Kennengelernt haben sich Abdallah und del Grande ebenfalls in einer Bar, in der Nähe des Mailänder Hauptbahnhofs, der zu einem Anziehungspunkt für viele syrische Flüchtlinge geworden ist, die nach Schweden wollen. Del Grande spricht mit zwei Freunden auf Arabisch, als Abdallah zu ihnen tritt und sie fragt, wann der nächste Zug nach Schweden fahre. Sie lachen, sagen, dass es keinen solchen Zug gebe, und laden ihn auf einen Kaffee ein. Eine Freundschaft entsteht. Man trifft sich wieder, bespricht die Möglichkeiten, doch noch nach Schweden zu gelangen, und eines Abends bei einem Grappa hat jemand die Idee mit der Hochzeitsgesellschaft. Denn wer stoppt schon eine Gruppe von Leuten auf dem Weg zu einer Hochzeit?
Vierzehn Tage später geht die Reise los: Abdallah ist der Bräutigam, seine Braut Tasnim Fared, eine syrische Palästinenserin, die in Spanien lebt, fliegt extra für die «Hochzeit» nach Italien. Ausserdem dabei sind ein älteres syrisches Ehepaar sowie ein syrisch-palästinensischer Vater mit seinem Sohn Manar, der davon träumt, Rapper zu werden. Begleitet werden sie von einer Gruppe von achtzehn FreundInnen, darunter auch die drei Filmemacher, die das Abenteuer mit der Kamera begleiten. Die Route führt von Italien über Frankreich, Luxemburg, Deutschland und Dänemark nach Schweden.

______

→ AUFGABE 1:
Nenne alle Länder, die laut dem Textauszug auf der Route der Reise liegen, vom Start bis zum Ziel.
→ AUFGABE 2:
Übernimm aus dem Textauszug wortgetreu den Abschnitt von „Kennengelernt haben sich“ bis „zu einer Hochzeit?“.
→ AUFGABE 3:
Beantworte anhand des Textauszugs:
(a) Wo haben sich Abdallah und del Grande kennengelernt?
(b) In welchem Land lebt Tasnim Fared?
(c) Wovon träumt Manar?

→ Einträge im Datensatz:
______

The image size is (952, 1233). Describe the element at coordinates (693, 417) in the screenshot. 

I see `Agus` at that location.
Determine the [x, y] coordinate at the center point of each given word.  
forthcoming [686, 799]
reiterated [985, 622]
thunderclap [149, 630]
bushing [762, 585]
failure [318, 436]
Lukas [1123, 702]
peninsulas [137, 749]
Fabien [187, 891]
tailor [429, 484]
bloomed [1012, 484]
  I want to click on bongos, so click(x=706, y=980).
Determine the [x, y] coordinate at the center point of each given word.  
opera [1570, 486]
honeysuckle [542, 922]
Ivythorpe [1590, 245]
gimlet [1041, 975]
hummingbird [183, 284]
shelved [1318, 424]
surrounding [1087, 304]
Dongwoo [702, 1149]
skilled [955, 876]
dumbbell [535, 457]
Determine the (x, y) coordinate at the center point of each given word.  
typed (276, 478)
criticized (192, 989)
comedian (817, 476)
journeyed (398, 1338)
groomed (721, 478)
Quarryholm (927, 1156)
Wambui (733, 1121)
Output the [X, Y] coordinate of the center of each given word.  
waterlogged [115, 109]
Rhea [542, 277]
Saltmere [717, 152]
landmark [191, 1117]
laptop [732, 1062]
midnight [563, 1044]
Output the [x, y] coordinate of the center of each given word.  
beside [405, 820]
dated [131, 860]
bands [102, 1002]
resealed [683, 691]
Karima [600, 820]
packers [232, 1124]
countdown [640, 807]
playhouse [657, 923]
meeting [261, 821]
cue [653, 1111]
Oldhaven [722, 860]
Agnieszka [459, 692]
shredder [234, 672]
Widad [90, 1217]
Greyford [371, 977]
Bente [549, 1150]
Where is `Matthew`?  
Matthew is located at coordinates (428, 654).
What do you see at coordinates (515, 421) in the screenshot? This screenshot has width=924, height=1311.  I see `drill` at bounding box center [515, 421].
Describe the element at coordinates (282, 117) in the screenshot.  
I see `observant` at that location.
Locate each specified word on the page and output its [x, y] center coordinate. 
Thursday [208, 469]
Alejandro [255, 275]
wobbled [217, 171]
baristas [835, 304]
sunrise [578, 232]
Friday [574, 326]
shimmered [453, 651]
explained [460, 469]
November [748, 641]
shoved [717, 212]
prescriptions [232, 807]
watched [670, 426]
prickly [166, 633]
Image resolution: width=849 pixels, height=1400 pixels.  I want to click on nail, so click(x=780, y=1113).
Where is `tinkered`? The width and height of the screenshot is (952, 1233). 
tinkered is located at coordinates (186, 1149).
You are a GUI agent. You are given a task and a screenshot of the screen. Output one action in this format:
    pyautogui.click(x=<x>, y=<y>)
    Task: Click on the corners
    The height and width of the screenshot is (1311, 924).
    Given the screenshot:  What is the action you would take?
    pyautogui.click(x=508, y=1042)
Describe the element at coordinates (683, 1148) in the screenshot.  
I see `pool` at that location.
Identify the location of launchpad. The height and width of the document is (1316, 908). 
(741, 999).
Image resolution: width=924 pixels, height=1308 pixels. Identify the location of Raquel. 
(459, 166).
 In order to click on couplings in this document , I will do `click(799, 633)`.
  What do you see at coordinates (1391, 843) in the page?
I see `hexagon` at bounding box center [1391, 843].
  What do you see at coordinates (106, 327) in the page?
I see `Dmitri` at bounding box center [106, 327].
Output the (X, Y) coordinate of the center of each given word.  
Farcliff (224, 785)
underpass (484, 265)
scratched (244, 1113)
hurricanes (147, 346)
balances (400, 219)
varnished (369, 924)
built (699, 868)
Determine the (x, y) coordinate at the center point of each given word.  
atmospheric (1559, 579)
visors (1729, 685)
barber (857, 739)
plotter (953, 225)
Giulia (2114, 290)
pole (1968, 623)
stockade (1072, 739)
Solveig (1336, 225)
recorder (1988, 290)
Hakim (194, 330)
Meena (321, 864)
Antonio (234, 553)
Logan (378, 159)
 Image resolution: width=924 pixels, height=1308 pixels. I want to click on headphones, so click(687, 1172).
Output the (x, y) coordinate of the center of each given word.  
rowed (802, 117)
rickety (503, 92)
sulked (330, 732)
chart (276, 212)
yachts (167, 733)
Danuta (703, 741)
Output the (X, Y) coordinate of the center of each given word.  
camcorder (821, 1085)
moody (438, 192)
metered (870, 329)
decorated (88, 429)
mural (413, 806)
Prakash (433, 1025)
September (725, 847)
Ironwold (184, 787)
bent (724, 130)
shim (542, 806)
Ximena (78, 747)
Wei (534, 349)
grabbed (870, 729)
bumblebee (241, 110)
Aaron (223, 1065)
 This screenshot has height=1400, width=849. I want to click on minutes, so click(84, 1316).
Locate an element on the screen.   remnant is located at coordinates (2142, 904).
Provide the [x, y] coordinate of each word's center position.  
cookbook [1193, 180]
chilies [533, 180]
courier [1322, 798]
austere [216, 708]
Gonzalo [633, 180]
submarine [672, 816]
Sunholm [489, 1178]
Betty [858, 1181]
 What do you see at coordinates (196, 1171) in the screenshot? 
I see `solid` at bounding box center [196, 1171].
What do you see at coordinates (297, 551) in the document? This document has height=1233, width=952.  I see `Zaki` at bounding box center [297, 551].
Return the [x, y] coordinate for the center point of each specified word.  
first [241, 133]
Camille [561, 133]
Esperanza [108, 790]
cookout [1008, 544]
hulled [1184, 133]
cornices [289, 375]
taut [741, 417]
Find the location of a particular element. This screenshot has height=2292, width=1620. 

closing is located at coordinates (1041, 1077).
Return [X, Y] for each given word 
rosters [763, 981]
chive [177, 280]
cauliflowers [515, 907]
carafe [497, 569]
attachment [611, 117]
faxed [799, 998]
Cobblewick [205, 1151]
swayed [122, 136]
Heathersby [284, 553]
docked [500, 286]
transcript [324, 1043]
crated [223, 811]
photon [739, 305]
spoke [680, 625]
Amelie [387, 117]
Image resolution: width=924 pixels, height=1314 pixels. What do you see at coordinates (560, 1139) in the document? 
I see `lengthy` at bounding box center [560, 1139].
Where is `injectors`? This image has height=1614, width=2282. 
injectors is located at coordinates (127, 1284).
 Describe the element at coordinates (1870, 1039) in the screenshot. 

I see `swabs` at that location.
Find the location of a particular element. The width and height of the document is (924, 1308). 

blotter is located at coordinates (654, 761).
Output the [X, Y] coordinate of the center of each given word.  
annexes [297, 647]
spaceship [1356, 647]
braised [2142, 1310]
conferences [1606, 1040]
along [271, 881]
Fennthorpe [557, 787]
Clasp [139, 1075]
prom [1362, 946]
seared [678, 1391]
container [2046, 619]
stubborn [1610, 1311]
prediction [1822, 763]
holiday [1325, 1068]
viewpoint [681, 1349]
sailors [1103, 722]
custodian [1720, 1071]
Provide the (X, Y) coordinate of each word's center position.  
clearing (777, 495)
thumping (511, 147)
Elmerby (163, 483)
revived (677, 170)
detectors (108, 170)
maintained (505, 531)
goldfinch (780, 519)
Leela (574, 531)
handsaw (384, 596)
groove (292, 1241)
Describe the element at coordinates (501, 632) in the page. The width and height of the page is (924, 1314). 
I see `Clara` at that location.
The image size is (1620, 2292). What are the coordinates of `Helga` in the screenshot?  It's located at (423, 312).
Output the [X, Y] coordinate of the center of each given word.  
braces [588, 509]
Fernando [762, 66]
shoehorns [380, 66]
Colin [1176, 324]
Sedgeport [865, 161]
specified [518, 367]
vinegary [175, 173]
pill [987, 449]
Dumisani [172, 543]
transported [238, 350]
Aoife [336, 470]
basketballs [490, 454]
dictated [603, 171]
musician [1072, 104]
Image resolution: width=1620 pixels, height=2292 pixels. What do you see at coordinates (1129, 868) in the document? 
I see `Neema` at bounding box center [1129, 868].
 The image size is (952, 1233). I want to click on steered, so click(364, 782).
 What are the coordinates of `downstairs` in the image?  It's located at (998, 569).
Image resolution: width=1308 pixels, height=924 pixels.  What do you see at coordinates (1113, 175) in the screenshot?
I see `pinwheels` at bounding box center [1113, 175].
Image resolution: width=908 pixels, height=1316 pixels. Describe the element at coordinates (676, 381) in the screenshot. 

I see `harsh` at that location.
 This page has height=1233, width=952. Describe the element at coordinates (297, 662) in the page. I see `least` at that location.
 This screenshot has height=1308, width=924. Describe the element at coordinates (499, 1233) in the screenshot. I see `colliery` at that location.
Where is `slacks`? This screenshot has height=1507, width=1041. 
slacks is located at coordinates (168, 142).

______

→ LÖSUNG 1:
Italien, Frankreich, Luxemburg, Deutschland, Dänemark, Schweden

→ LÖSUNG 2:
Kennengelernt haben sich Abdallah und del Grande ebenfalls in einer Bar, in der Nähe des Mailänder Hauptbahnhofs, der zu einem Anziehungspunkt für viele syrische Flüchtlinge geworden ist, die nach Schweden wollen. Del Grande spricht mit zwei Freunden auf Arabisch, als Abdallah zu ihnen tritt und sie fragt, wann der nächste Zug nach Schweden fahre. Sie lachen, sagen, dass es keinen solchen Zug gebe, und laden ihn auf einen Kaffee ein. Eine Freundschaft entsteht. Man trifft sich wieder, bespricht die Möglichkeiten, doch noch nach Schweden zu gelangen, und eines Abends bei einem Grappa hat jemand die Idee mit der Hochzeitsgesellschaft. Denn wer stoppt schon eine Gruppe von Leuten auf dem Weg zu einer Hochzeit?

→ LÖSUNG 3:
(a) In einer Bar in der Nähe des Mailänder Hauptbahnhofs
(b) In Spanien
(c) Davon, Rapper zu werden